Robotics foundation models — increasingly framed as vision-language-action (VLA) models — are large pretrained policies that map perception and language directly to robot actions. They aim to be generalist across tasks, scenes, and in some cases embodiments, in the same way that LLMs are generalist across text tasks.

From an engineering standpoint, these models are reshaping the stack: classical perception–planning–control pipelines are being replaced or augmented by a single learned policy, with fine-tuning and prompting as the primary integration surface. That shift moves a lot of risk into data quality, evaluation methodology, and runtime safety, because the model's competence boundary is no longer something you can read off a state machine.

When choosing between options, weigh embodiment coverage vs. your target robot, openness (weights, training data, fine-tuning recipes), action-space conventions (continuous control, discretised tokens, flow matching), and inference cost at the control frequency you need. Open models with reproducible recipes are usually a better starting point than closed APIs for any system you intend to deploy and evaluate rigorously.

Start here

OpenVLA is the most accessible entry point: open weights, open training recipe, and a 7B-parameter VLA built on a strong vision-language backbone.
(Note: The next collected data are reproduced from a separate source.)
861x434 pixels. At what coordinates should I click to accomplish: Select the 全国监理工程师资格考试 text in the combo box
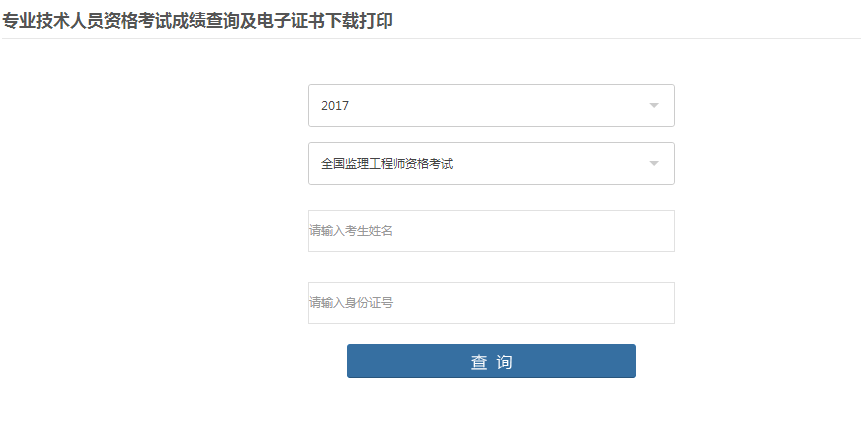coord(387,163)
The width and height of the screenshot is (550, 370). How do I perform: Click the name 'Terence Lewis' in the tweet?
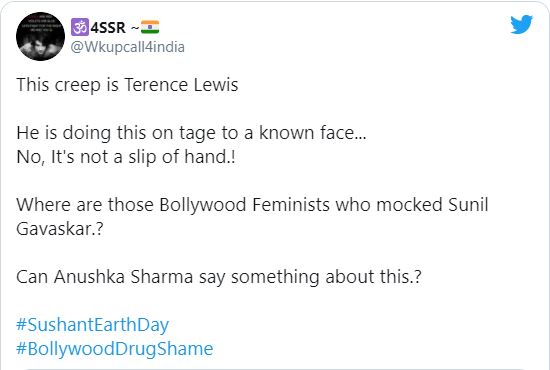(x=181, y=85)
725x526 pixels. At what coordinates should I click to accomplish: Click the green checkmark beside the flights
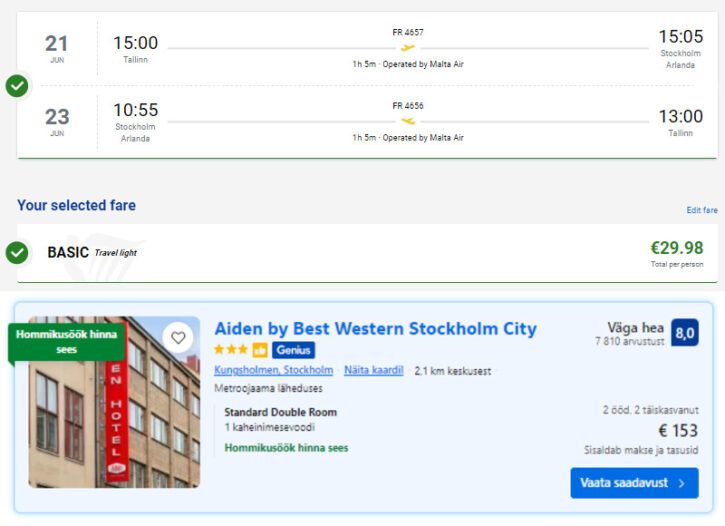(17, 86)
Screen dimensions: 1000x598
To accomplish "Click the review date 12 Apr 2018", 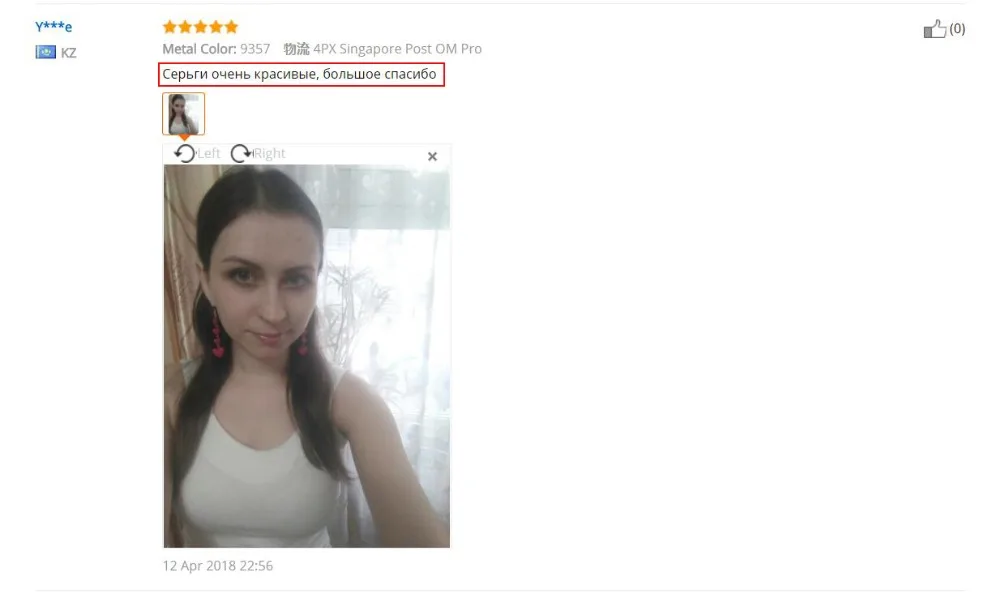I will click(x=217, y=566).
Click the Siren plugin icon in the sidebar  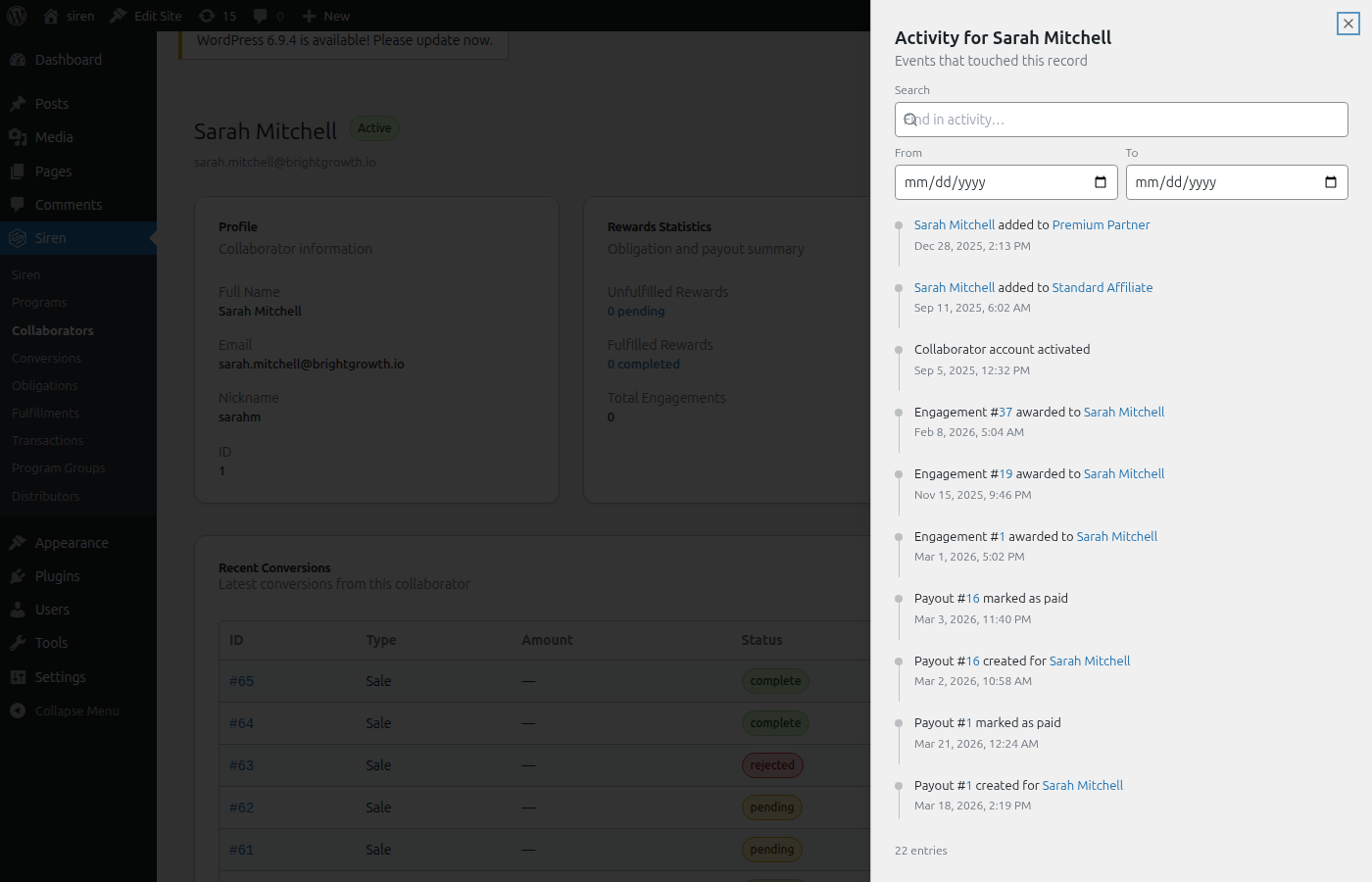coord(18,237)
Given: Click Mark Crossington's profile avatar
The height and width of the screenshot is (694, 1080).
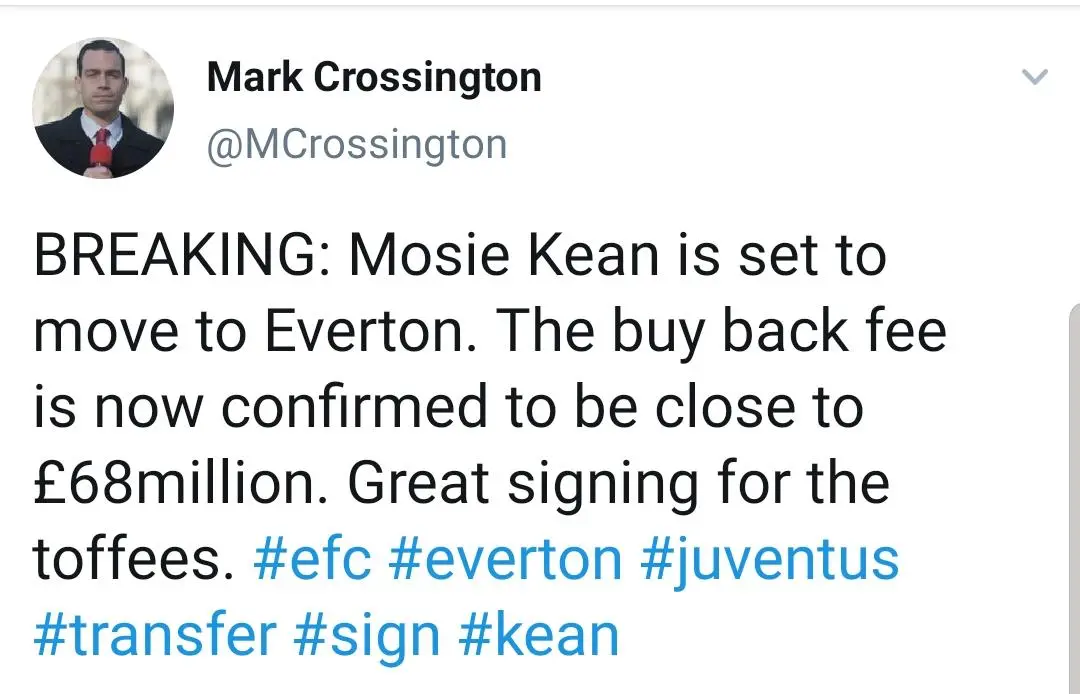Looking at the screenshot, I should (x=103, y=108).
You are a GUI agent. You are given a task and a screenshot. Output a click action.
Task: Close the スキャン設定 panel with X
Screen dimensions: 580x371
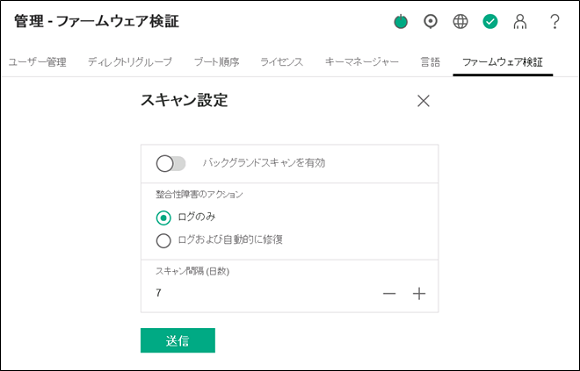(x=423, y=101)
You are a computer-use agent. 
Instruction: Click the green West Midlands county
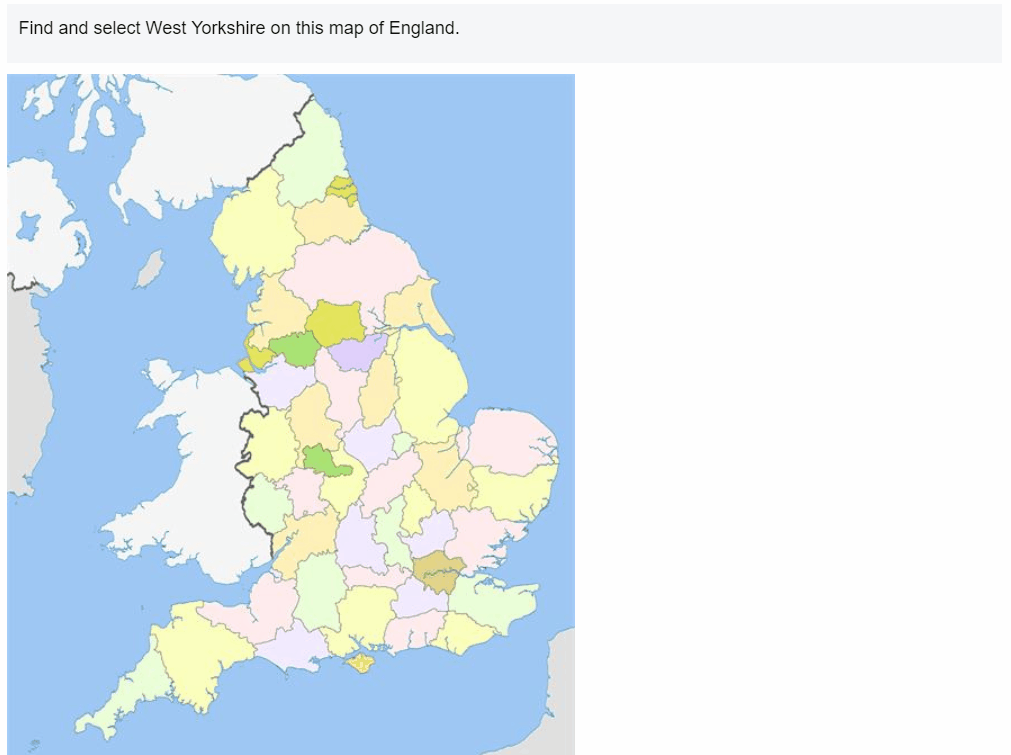coord(324,461)
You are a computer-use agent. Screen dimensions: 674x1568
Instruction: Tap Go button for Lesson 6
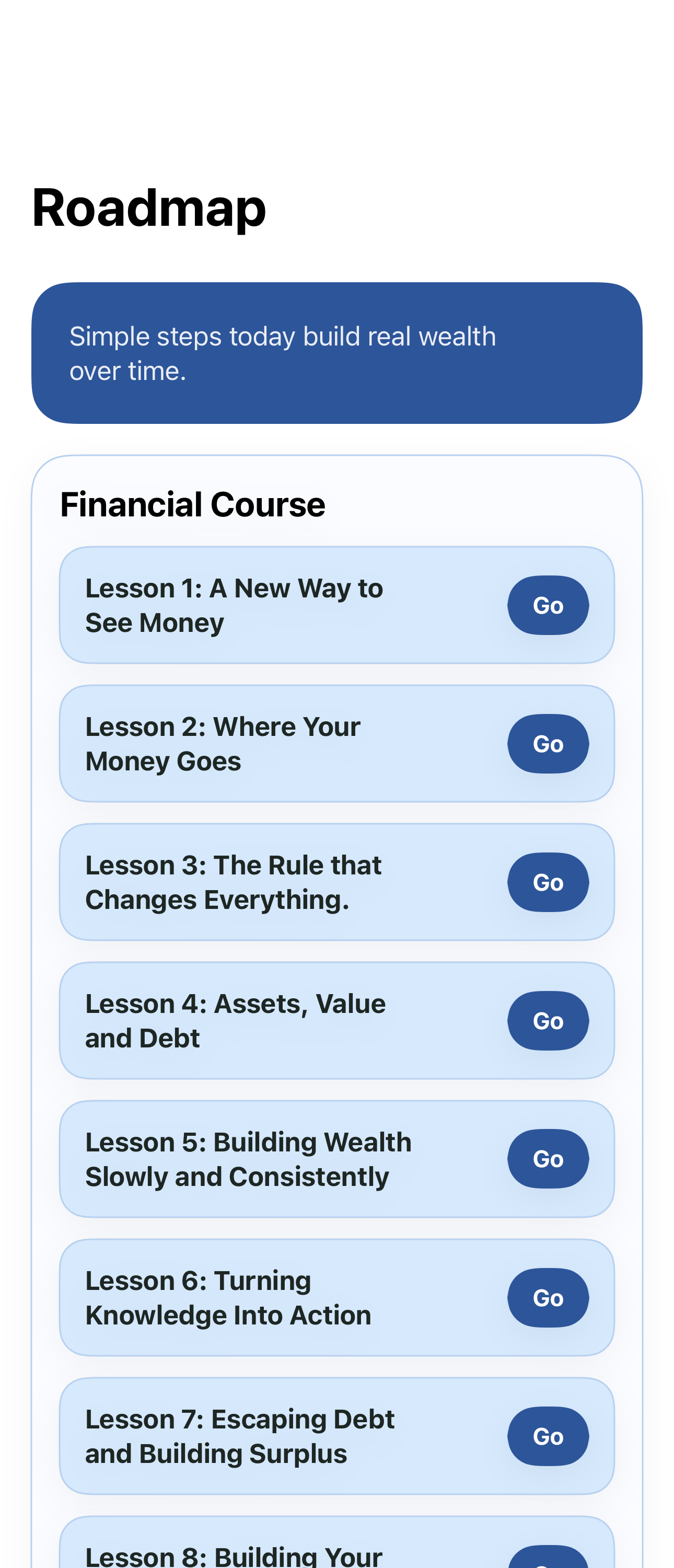click(x=548, y=1298)
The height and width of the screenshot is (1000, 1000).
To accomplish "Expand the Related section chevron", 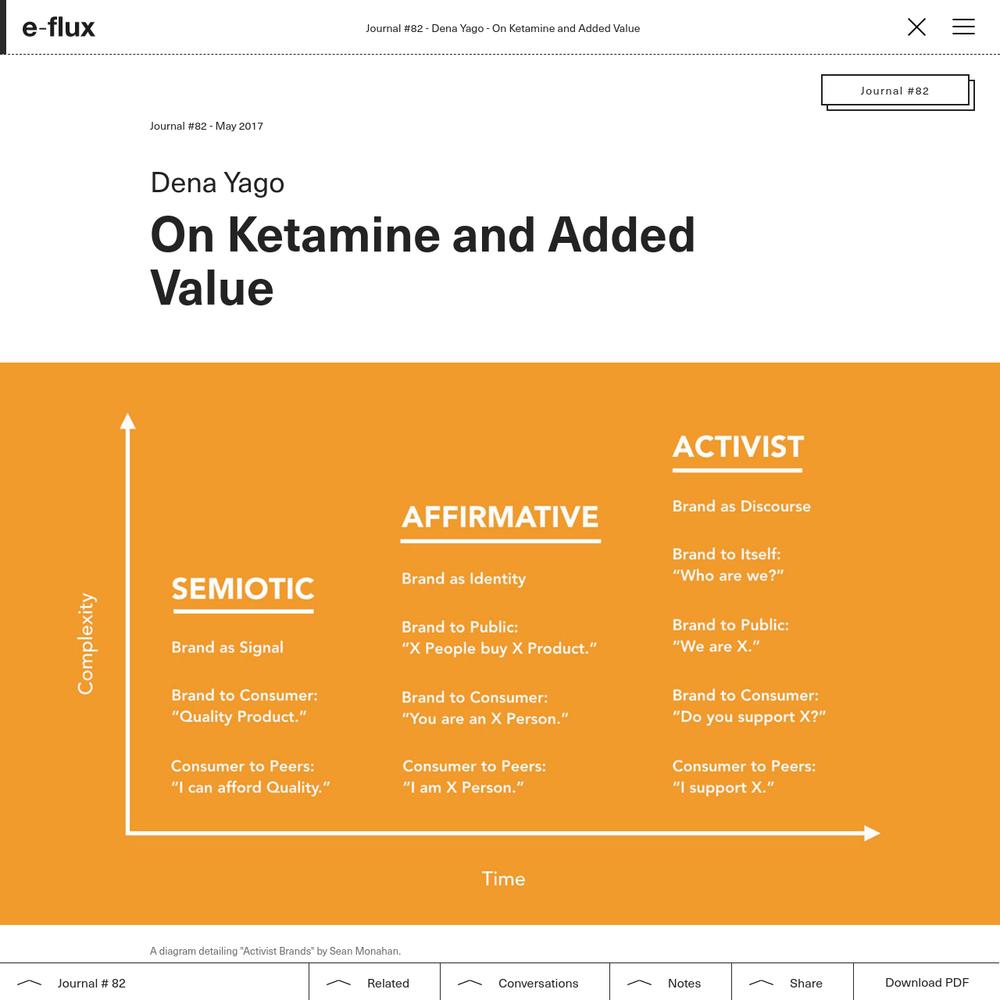I will click(x=338, y=983).
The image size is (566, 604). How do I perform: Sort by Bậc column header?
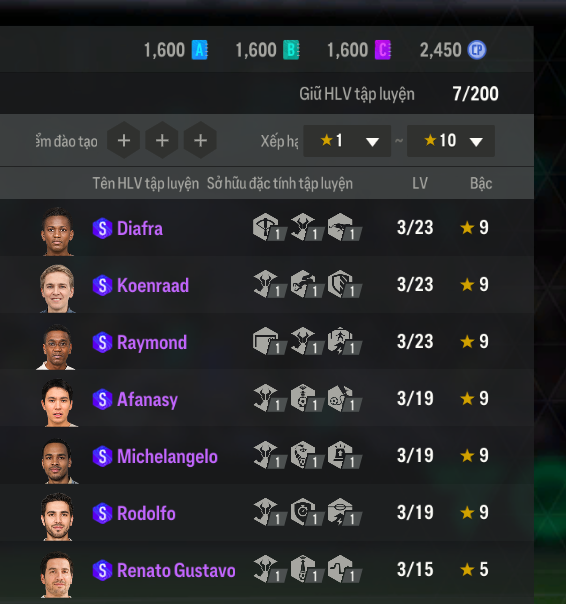481,183
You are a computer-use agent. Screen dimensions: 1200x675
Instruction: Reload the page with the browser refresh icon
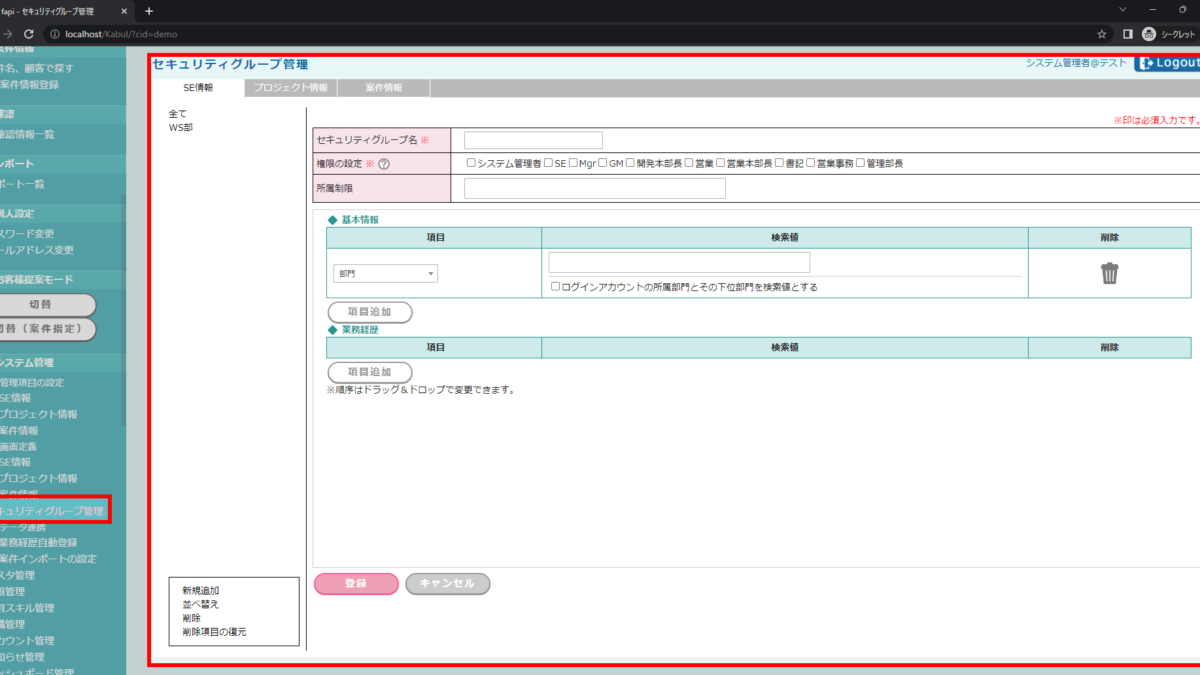[x=29, y=34]
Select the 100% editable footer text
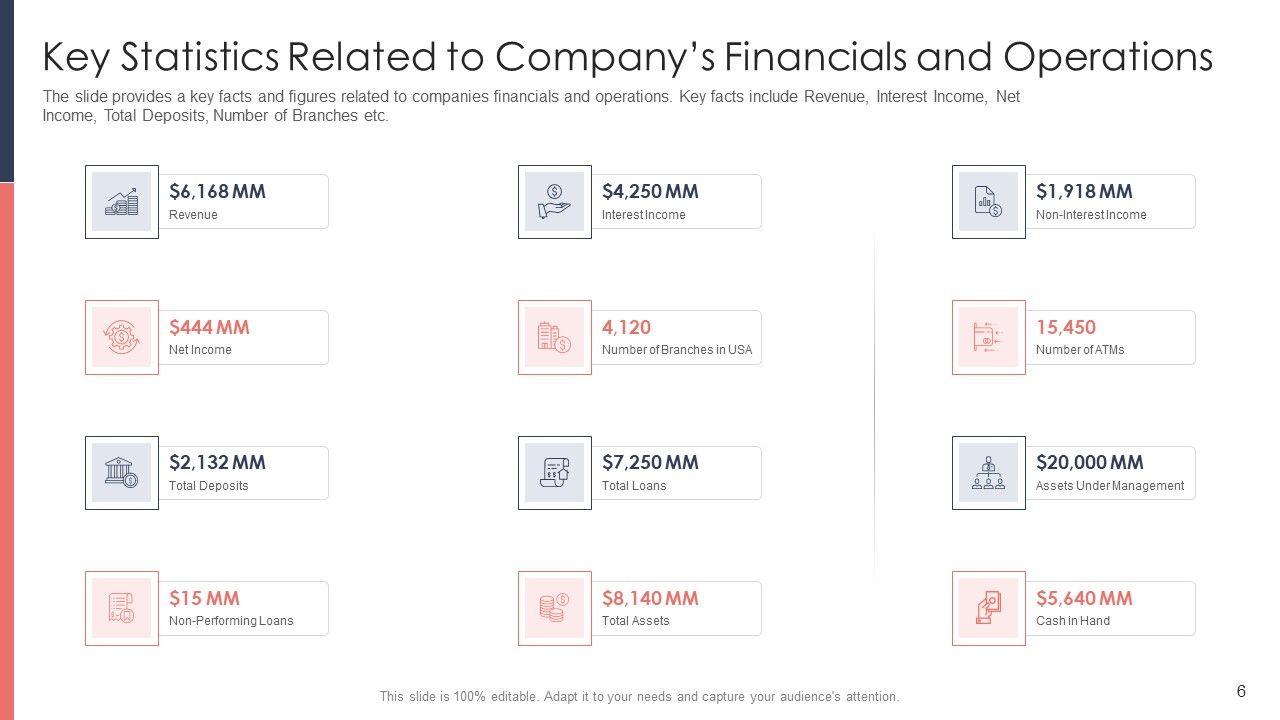The image size is (1280, 720). click(x=639, y=697)
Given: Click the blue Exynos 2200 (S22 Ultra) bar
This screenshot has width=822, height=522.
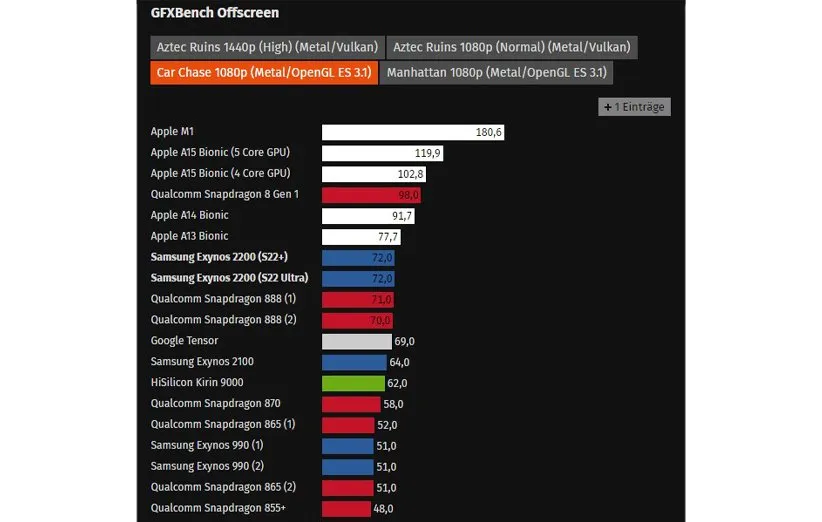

π0 (Physical Intelligence) — Generalist policy combining multi-robot data with flow matching for dexterous manipulation.
Octo — Open-source generalist robot policy trained on Open X-Embodiment with cross-embodiment fine-tuning.
OpenVLA — Open-source 7B-parameter vision-language-action model built on Prismatic VLMs.
RT-2 — Vision-language-action model that transfers web knowledge to robotic control.
RT-X — Cross-embodiment models demonstrating positive transfer across robot platforms.
Gemini Robotics — Google DeepMind VLA family with embodied reasoning capabilities.
GR00T N1 (NVIDIA) — Open humanoid foundation model with a dual-system slow/fast architecture.
Helix (Figure) — Vision-language-action model targeting generalist humanoid control.
RT-1 — Robotics Transformer for large-scale real-robot manipulation with language-conditioned control.
PaLM-E — Embodied multimodal language model integrating visual and robot-state observations for action.
SayCan — Language-model-guided skill selection framework for grounded robot task execution.
Code as Policies — Program-synthesis approach that compiles language instructions into executable robot policies.
VIMA — Promptable transformer for multimodal robot manipulation via in-context generalization.
Gato — Generalist policy architecture spanning embodied control and non-robotic tasks with tokenized actions.
RoboFlamingo — Open vision-language-action model for low-cost adaptation to robot manipulation tasks.